Friday, May 05, 2017

US military investigations reveal 45 civilians died in coalition strikes

The Pentagon said Sunday that the U.S.-led coalition in Iraq and Syria killed 45 civilians in airstrikes between November and early March of this year.
The new findings resulted from investigations into nine airstrikes that were part of the broader campaign against the Islamic State. The figures did not include results from an ongoing investigation into a March 17 attack in Mosul that local residents said killed scores of innocent people.
The Pentagon also said that a review of airstrikes dating back to August 2014 found that the U.S. military and its coalition partners were responsible for an additional 80 civilian deaths that had not been announced.

The new numbers for Iraq and Syria include the deaths of 11 civilians killed during an airstrike on an Islamic State checkpoint near the Iraqi village of Hatra in March 2015.
The U.S. military reopened its investigation into that strike last summer after a Washington Post report identified flaws in the initial probe of the attack, which concluded that only four civilians were killed.
The military's first investigation into the Hatra attack was prompted by an email from a woman in Iraq who said that her 2011 Kia Sorento was stopped at Islamic State checkpoint when a "missile of the international air forces struck the checkpoint."

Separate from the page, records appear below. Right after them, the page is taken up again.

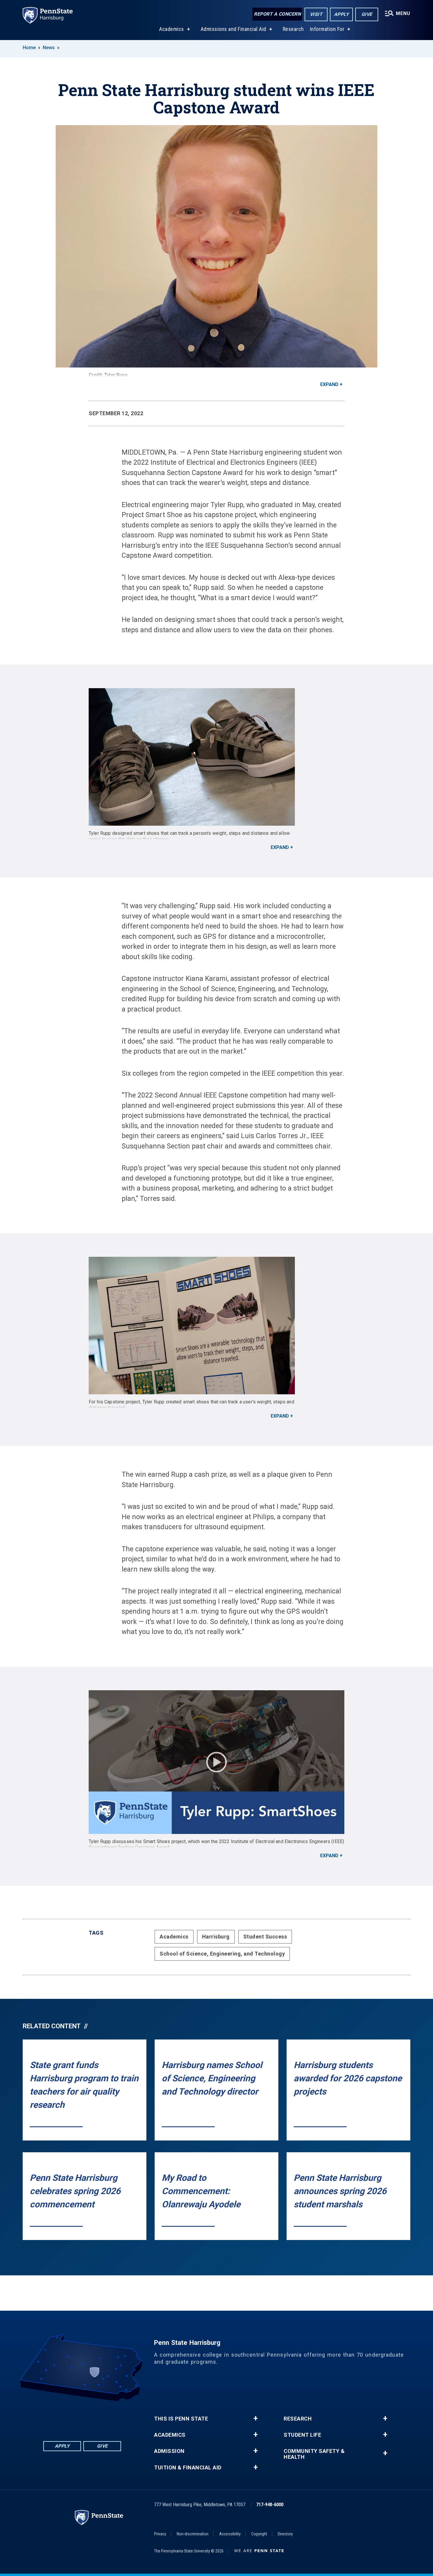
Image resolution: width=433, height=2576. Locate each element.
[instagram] (113, 2417)
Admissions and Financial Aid (233, 29)
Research (293, 29)
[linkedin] (67, 2417)
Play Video (216, 1762)
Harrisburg (216, 1936)
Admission (169, 2451)
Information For (327, 29)
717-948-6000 (269, 2504)
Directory (285, 2534)
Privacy (160, 2534)
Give (366, 14)
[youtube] (97, 2417)
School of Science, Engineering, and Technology (222, 1954)
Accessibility (230, 2534)
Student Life (302, 2435)
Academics (171, 29)
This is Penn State (181, 2419)
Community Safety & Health (314, 2454)
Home (29, 47)
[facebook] (51, 2417)
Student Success (265, 1936)
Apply (341, 14)
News (49, 47)
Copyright (259, 2534)
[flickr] (82, 2417)
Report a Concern (277, 14)
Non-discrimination (193, 2534)
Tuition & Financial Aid (188, 2468)
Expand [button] (329, 384)
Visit (316, 14)
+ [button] (255, 2418)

Inside the Kia, along with the driver, were three women and two children, she said. The car was traveling with a GMC Suburban that was also destroyed in the attack, killing the driver and an Iraqi police colonel's wife, his 9-year-old daughter and his two sons, ages 10 and 16.
Military investigators reviewed surveillance footage from the attack and concluded that four civilians, visible in the moments before and after the strike, were killed. But the investigators never contacted Raja'a Zidan al-Ekabee, who wrote the email, alerting them to their mistake.

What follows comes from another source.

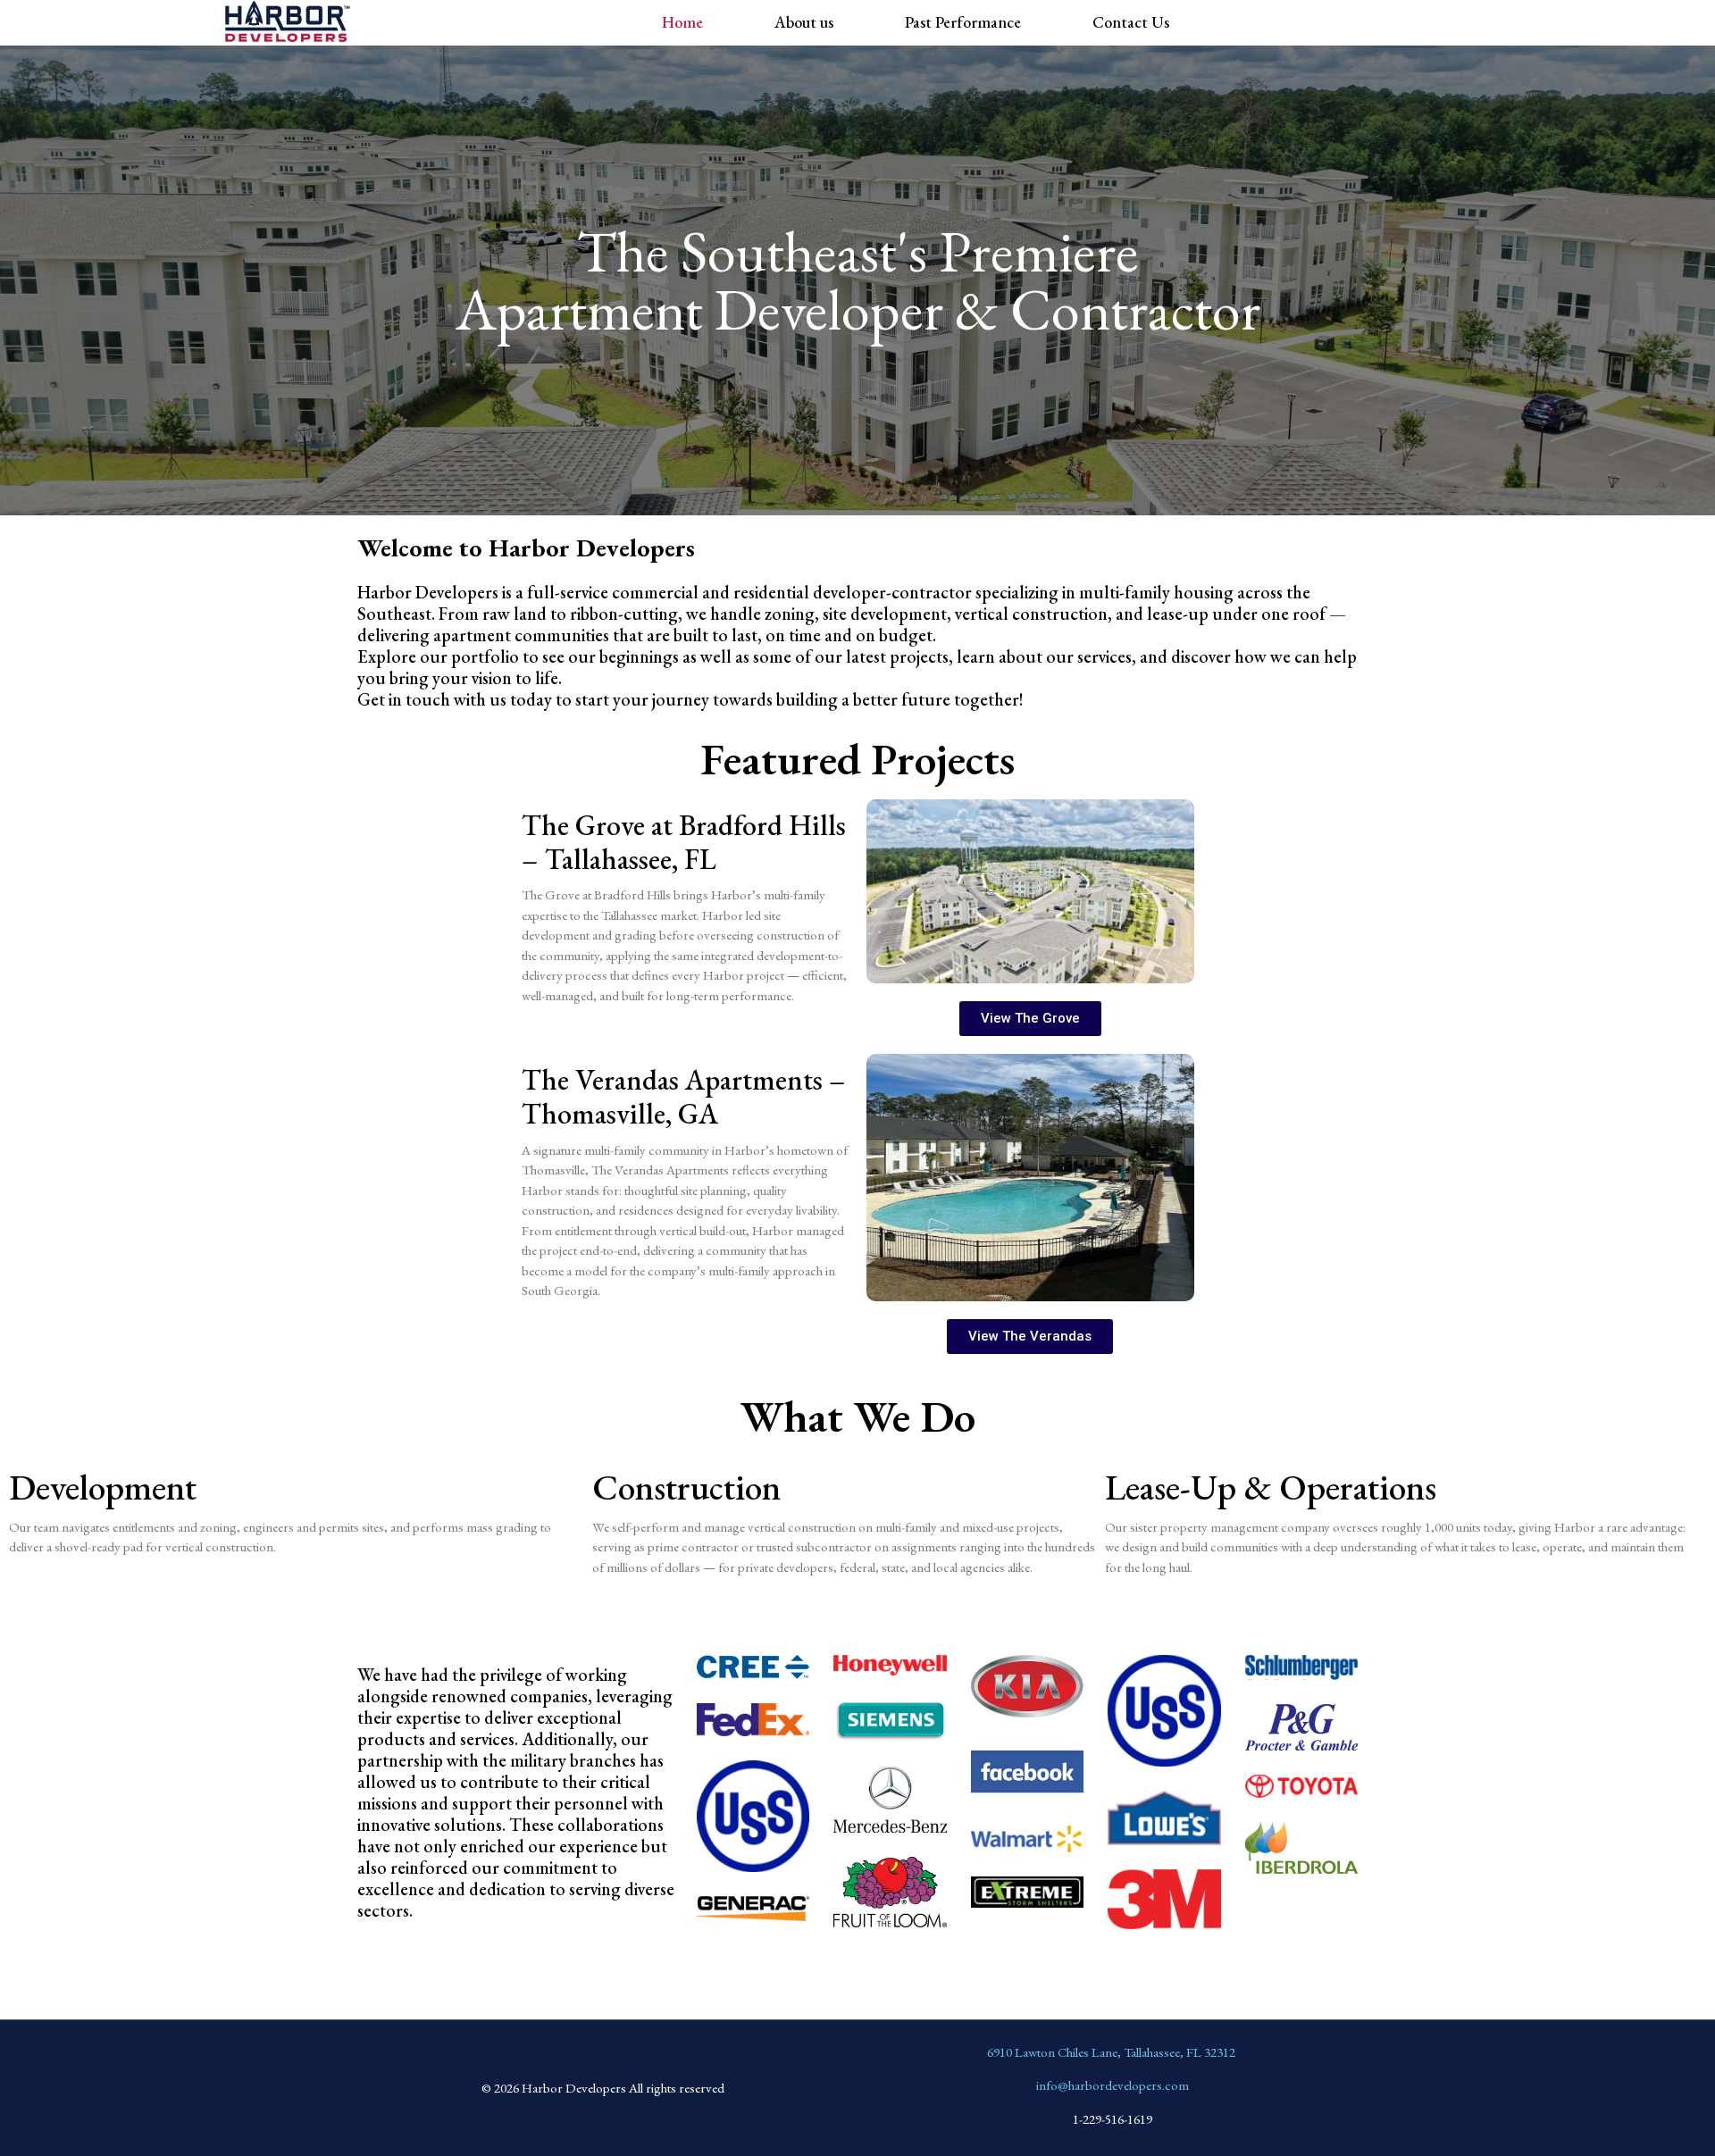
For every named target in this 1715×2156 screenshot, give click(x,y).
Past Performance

They also never contacted the Iraqi police colonel who was in Baghdad and was waiting for his family to join him when the GMC was struck.
After the strike, the police colonel's commander took his weapon from him because he worried that the man might attempt suicide. "I never received the bodies," the police colonel said in an interview with The Post last year. "The people of Mosul buried them."

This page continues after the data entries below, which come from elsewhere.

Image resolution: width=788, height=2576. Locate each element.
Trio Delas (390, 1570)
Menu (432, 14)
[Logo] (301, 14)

The Pentagon has acknowledged that it is likely to have killed at least 352 civilians over the course of more than 42,000 engagements since August 2014. Military analysts and human rights activists said those figures vastly understate the civilian casualties caused by U.S. airstrikes.
In Afghanistan, for example, the United Nations Assistance Mission in Afghanistan found that at least one civilian died for every 11 U.S. airstrikes. The current Pentagon figures for Iraq and Syria estimate one civilian fatality for every 120 strikes.